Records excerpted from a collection
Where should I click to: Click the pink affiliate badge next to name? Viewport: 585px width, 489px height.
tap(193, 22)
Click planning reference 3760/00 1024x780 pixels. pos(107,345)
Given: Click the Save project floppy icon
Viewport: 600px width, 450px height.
---
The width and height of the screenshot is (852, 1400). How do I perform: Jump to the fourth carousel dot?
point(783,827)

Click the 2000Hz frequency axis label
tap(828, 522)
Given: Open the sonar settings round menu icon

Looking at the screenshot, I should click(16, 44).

Directions for this task
Taking the entries above, write out exactly each line from the one holding "Where should I" to the one holding "Viewport: 600px width, 450px height.", both included, and stop there.

Answer area
Where should I click to: Click the pink affiliate badge next to name? Viewport: 585px width, 489px height.
tap(193, 22)
Click planning reference 3760/00 1024x780 pixels. pos(107,345)
Given: Click the Save project floppy icon
Viewport: 600px width, 450px height.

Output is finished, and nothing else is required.